* [PASSAGE PROVIDED]
________________________________________
Fortunately, the stuff in contest math is much simpler than that.  
It is mostly ignored in high school curriculum, we seem to like to do a lot of
algebra and calculus.  However, do not less this fool you, number theory is not
nearly as ``advanced" as those subjects.  At the core, number theory is very
simple.  In fact, most of the time, the problems can be stated in very simple
terms and at the same time, the tools we have are much more limited than in 
other subjects.  This is good news and bad news.  Good news is it doesn't take
long to learn the tools.  Bad news is it requires much trickiness.  

\par Now that the little introductory blurb is done.  Let us go over some common
notation.  

\section{Notation}

\begin{enumerate}

\item $\mathbb{N}, \mathbb{Z}, \mathbb{Z}_p, \mathbb{Z}/p\mathbb{Z}, \mathbb{Q}, 
\mathbb{Q'}, \mathbb{R}$, and $\mathbb{C}$  We will take these to be the natural
numbers, integers, p-adic integers, integers in mod p, rational numbers, irrational
numbers, reals, and complex numbers respectively.  Don't worry about the p-adic 
numbers if you don't know what those are, that was just thrown in to warn some people
of the real standard notations.

\item The above things are all systems or playgrounds.  They are where we are working.
Most of the time, in math class without even knowing it, we make the assumption we are
working in the reals.  Sometimes, we venture into the complex numbers.  For example, 
what if I asked two simple questions: 

\begin{itemize}

\item Solve for $x$: $x^2 = 1$ Well the answer is, it depends.  What if I told you that
$3$ is a solution?  What if I told you, that indeed there are $4$ solutions: $x = 1, 3, 5, 7$?
________________________________________
* [ENTRIES SUPPLIED]

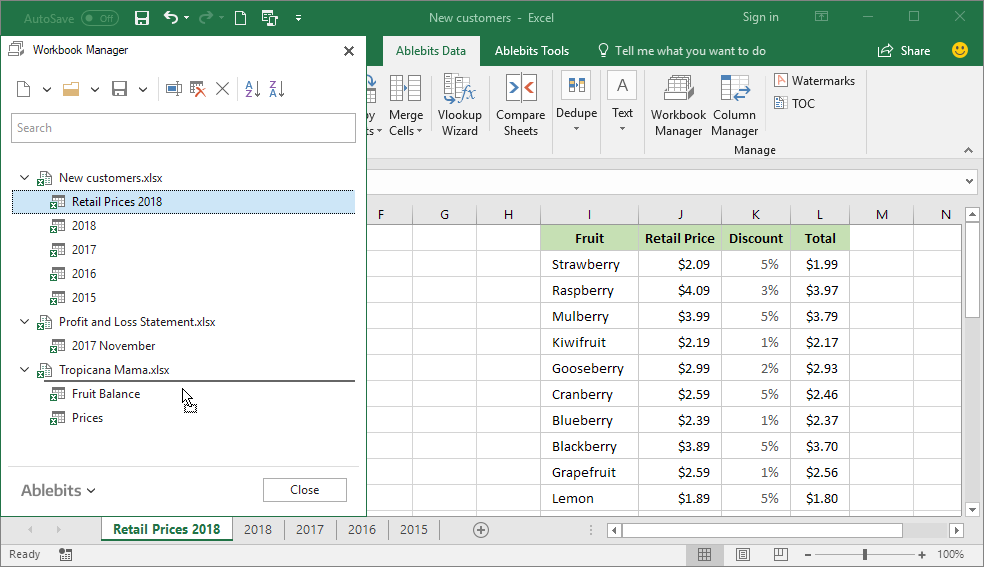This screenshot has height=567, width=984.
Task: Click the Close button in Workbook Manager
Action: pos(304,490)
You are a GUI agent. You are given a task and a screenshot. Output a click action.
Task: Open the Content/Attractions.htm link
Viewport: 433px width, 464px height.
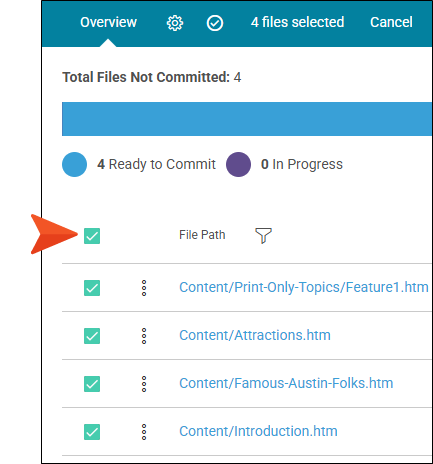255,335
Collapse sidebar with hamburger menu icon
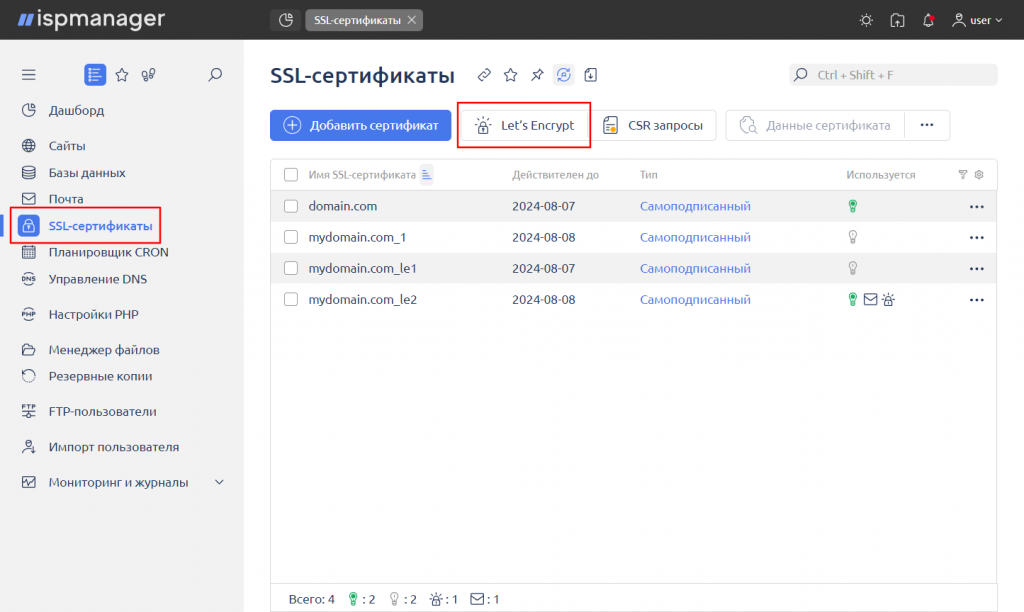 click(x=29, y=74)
________________________________________
* [SET OF TASKS]
• 1. Quote the whole number theory notes word for word.
• 2. Revise the entries from the line containing "You are a GUI" through the last entry, swapping "sidebar" for "side panel" and keeping everything else the same. Give back only those lines, without the pictures.
The text and the entries have nothing to do with each other.

* [SET OF ANSWERS]
• 1.
Fortunately, the stuff in contest math is much simpler than that.  
It is mostly ignored in high school curriculum, we seem to like to do a lot of
algebra and calculus.  However, do not less this fool you, number theory is not
nearly as ``advanced" as those subjects.  At the core, number theory is very
simple.  In fact, most of the time, the problems can be stated in very simple
terms and at the same time, the tools we have are much more limited than in 
other subjects.  This is good news and bad news.  Good news is it doesn't take
long to learn the tools.  Bad news is it requires much trickiness.  

\par Now that the little introductory blurb is done.  Let us go over some common
notation.  

\section{Notation}

\begin{enumerate}

\item $\mathbb{N}, \mathbb{Z}, \mathbb{Z}_p, \mathbb{Z}/p\mathbb{Z}, \mathbb{Q}, 
\mathbb{Q'}, \mathbb{R}$, and $\mathbb{C}$  We will take these to be the natural
numbers, integers, p-adic integers, integers in mod p, rational numbers, irrational
numbers, reals, and complex numbers respectively.  Don't worry about the p-adic 
numbers if you don't know what those are, that was just thrown in to warn some people
of the real standard notations.

\item The above things are all systems or playgrounds.  They are where we are working.
Most of the time, in math class without even knowing it, we make the assumption we are
working in the reals.  Sometimes, we venture into the complex numbers.  For example, 
what if I asked two simple questions: 

\begin{itemize}

\item Solve for $x$: $x^2 = 1$ Well the answer is, it depends.  What if I told you that
$3$ is a solution?  What if I told you, that indeed there are $4$ solutions: $x = 1, 3, 5, 7$?

• 2.
You are a GUI agent. You are given a task and a screenshot. Output a click action.
Task: Open the Content/Attractions.htm link
Viewport: 433px width, 464px height.
255,335
Collapse side panel with hamburger menu icon
 click(x=29, y=74)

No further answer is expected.